Welfare recipients’ struggles may include race and class exclusion by suburban governments, residents, and businesses. In Westchester County, local antidiscrimination activists sued the county government, alleging that it had failed to comply with federal fair housing mandates; under the resulting desegregation pact (ratified in September 2009), the county agreed to build and acquire affordable housing and to challenge local zoning that impedes affordable housing construction. This is the type of political context that faces the suburban poor when they lose Section 8 vouchers (as one of Lawinski’s informants did) and attempt to find replacement housing.

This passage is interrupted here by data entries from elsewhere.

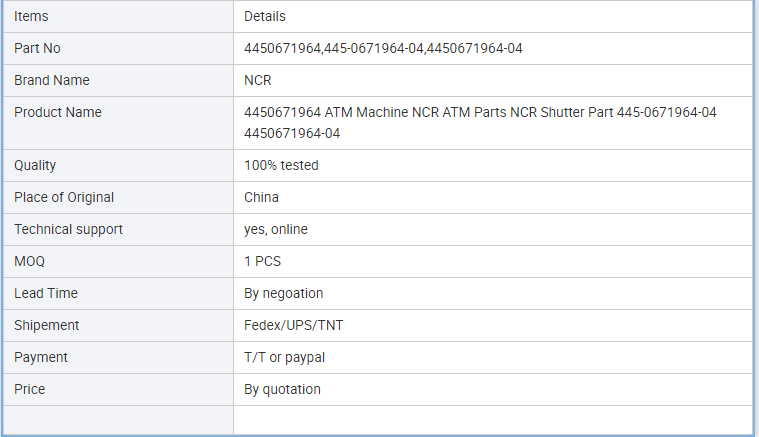
Task: Select the NCR brand name cell
Action: (493, 80)
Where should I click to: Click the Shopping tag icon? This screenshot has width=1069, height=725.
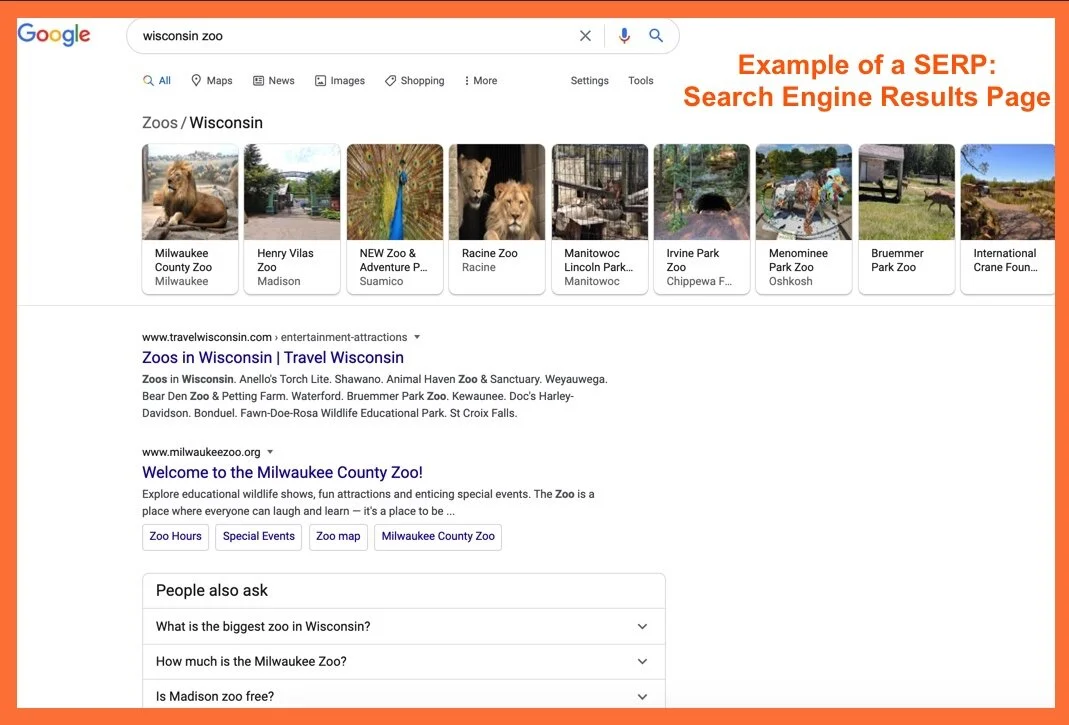[390, 80]
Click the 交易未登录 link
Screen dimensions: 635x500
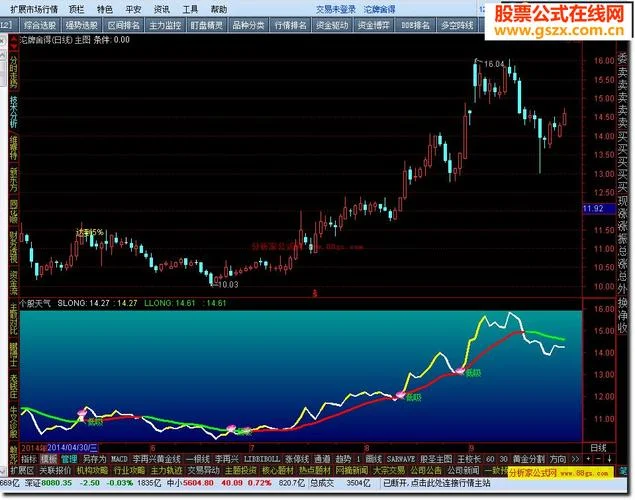pos(336,9)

Living on the Edge in Suburbia offers the reader a window on the struggles of the suburban poor. Lawinski evocatively illustrates how welfare reform has produced instability and stress for recipients by stretching them between the competing obligations of caregiving, work, and bureaucracy. In so doing, Living the Edge adds empirical detail to a critical literature that has highlighted the shortcomings of PRWORA in practice and called for a reconsideration of policy. At the same time, the book only begins to explore what will undoubtedly become pressing concerns for social scientists and policymakers alike in the coming years: the condition of the suburban poor, the rescaling of the welfare state, and the shifting relationship between the two.